Seminars details

  • Formal Methods for Approximate Computing in Arithmetic Circuits and Hardware-Accelerated Network Traffic Filtering
  • The talk covers two recent results where formal methods were used to approximate different computing tasks. Namely, we start with a presentation of an approach that combines genetic algorithms and formal verification to obtain approximations of arithmetic circuits (multipliers, adders, multiply-accumulate circuits, etc.) that trade some precision for a much smaller size and power consumption of the circuits. Such approximate circuits are very well suitable for various tasks (e.g., in data mining, image filtering, or machine learning) where exact computations are not needed. Still, it is usually good if the error stays within some bounds, which the use of formal methods can guarantee. In the second part of the talk, we will briefly touch upon another application of formal methods for approximate computing. In this case, we will speak about approximate reduction of non-deterministic finite automata used in hardware-accelerated network traffic filtering (aimed, e.g., at filtering out network attacks). For the price of changing the language of the automata, the proposed approach can squeeze the size of the automata much more than classical language-preserving reductions. Consequently, it is possible to use the current FPGA technology for FPGA-accelerated filtering at speeds of 100–400 Gbps while keeping the misclassification ratio rather low on real traffic. The talk is based on the following papers and it is a result of collaboration with the co-authors of these papers: * M. Ceska, J. Matyas, V. Mrazek, L. Sekanina, Z. Vasicek, and T. Vojnar. Approximating Complex Arithmetic Circuits with Formal Error Guarantees: 32-bit Multipliers Accomplished. In Proc. of 36th International Conference On Computer Aided Design---ICCAD’17, IEEE CS, 2017. A bronze medal in the 2018 Human-Competitive Awards: "Humies”. * M. Ceska, V. Havlena, L. Holik, O. Lengal, and T. Vojnar. Approximate Reduction of Finite Automata for High-Speed Network Intrusion Detection. In Proc. of 24th International Conference on Tools and Algorithms for the Construction and Analysis of Systems---TACAS'18, LNCS 10806, Springer-Verlag, 2018. * M. Ceska, J. Matyas, V. Mrazek, L. Sekanina, Z. Vasicek, and T. Vojnar. ADAC: Automated Design of Approximate Circuits. Inn Proc. of 30th International Conference on Computer Aided Verification---CAV'18, LNCS 10981, Springer-Verlag, 2018.

▶ AVAILABLE DATA:
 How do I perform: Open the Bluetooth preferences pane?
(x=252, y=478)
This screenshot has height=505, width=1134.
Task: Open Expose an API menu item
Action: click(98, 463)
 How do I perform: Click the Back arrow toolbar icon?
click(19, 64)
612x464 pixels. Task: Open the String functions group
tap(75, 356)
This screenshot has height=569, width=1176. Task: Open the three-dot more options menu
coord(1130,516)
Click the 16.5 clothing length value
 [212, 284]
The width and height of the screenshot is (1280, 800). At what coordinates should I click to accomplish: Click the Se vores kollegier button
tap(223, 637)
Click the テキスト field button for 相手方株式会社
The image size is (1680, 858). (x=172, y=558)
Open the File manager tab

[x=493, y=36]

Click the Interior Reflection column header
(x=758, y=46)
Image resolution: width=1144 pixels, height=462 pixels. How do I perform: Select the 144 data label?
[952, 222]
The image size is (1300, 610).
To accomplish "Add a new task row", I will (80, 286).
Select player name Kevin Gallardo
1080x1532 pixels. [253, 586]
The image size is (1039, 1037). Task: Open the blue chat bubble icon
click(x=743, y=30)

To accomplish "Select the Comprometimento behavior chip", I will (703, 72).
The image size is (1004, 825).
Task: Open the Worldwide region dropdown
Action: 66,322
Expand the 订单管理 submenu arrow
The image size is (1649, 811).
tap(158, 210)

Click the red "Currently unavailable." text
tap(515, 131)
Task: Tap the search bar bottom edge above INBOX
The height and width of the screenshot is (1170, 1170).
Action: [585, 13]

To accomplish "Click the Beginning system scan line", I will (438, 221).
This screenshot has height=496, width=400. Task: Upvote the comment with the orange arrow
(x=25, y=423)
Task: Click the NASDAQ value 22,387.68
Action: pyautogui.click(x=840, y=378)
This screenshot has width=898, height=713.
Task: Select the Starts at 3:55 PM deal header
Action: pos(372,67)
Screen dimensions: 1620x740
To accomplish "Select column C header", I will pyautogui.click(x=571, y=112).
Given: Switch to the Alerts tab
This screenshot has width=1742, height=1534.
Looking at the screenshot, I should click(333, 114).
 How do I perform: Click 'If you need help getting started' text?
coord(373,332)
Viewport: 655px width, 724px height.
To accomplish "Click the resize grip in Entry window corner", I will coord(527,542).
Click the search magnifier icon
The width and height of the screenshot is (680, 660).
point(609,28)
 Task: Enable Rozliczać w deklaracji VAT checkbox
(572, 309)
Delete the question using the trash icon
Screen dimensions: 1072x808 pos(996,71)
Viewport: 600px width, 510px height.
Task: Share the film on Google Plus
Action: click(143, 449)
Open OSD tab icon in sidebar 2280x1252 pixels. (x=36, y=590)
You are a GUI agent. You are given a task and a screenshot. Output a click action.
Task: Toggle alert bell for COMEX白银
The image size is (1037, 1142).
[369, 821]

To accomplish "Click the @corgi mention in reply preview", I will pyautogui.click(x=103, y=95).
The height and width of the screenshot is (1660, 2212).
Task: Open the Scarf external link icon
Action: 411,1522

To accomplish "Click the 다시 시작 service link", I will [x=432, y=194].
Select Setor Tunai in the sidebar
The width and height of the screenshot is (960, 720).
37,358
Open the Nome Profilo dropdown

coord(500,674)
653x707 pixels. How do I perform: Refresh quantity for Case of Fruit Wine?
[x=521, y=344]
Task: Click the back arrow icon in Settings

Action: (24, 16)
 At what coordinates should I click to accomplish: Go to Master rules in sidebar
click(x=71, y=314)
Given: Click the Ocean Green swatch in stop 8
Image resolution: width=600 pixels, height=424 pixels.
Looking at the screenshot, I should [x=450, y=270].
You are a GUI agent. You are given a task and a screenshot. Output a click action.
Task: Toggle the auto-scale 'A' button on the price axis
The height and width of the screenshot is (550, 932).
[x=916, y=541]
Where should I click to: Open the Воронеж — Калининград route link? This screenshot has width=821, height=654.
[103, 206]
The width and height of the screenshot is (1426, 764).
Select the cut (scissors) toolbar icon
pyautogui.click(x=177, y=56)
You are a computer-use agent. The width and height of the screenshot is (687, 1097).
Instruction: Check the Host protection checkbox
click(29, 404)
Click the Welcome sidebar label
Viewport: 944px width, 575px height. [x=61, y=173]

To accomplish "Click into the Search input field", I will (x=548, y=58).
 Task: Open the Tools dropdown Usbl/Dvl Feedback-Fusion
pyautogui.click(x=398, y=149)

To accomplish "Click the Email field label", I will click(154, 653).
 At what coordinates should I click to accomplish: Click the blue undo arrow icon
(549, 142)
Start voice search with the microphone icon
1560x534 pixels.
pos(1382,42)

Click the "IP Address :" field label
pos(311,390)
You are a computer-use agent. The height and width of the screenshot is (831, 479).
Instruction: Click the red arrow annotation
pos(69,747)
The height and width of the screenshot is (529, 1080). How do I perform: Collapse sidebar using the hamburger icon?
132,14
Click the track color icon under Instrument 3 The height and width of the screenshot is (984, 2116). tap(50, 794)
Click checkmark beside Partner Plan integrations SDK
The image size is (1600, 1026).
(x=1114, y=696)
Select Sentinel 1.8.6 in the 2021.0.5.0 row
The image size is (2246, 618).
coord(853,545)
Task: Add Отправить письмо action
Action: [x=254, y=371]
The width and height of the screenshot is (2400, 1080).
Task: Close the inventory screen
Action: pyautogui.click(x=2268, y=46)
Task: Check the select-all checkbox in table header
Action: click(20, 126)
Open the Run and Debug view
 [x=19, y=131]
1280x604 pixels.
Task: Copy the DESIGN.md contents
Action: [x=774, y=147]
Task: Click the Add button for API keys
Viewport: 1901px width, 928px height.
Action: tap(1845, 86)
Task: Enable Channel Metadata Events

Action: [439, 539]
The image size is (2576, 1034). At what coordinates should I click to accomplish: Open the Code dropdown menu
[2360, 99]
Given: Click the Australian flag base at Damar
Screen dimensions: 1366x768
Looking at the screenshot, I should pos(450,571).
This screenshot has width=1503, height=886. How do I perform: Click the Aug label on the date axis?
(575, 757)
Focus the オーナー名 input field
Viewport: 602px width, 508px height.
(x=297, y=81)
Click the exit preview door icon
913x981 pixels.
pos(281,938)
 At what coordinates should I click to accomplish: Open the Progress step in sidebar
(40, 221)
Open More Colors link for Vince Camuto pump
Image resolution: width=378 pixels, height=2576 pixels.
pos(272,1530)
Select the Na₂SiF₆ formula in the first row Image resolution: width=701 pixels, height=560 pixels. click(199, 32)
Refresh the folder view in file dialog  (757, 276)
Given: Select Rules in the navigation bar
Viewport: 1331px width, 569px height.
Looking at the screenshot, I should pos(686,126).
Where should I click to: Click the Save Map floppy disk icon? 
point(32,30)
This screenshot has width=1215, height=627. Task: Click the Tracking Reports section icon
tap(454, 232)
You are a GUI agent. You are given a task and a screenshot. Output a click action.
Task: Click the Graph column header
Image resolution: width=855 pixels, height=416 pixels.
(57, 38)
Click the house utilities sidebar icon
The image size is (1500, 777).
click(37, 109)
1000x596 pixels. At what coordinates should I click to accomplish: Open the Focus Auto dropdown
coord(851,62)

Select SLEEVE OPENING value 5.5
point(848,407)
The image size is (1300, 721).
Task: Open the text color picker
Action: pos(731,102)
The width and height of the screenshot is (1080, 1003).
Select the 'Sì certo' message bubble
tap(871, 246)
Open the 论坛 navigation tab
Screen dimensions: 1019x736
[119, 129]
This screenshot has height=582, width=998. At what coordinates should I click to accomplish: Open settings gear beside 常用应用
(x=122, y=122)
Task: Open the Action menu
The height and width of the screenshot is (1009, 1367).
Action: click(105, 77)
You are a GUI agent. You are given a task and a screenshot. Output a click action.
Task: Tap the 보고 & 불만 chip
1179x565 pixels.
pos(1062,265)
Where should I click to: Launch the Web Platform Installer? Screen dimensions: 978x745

▶ TASK REQUIREMENTS: According to the seminar abstract, why does the approximate reduction of non-deterministic finite automata make FPGA-accelerated traffic filtering at 100–400 Gbps possible? The data that precede this point were taken from a source unrelated to the seminar abstract.

▶ RESULT FOR THIS EXERCISE: Because the approach accepts a change in the language of the automata, it can reduce their size much more than classical language-preserving reductions can. This is why current FPGA technology can filter traffic at 100–400 Gbps while the misclassification ratio on real traffic stays rather low.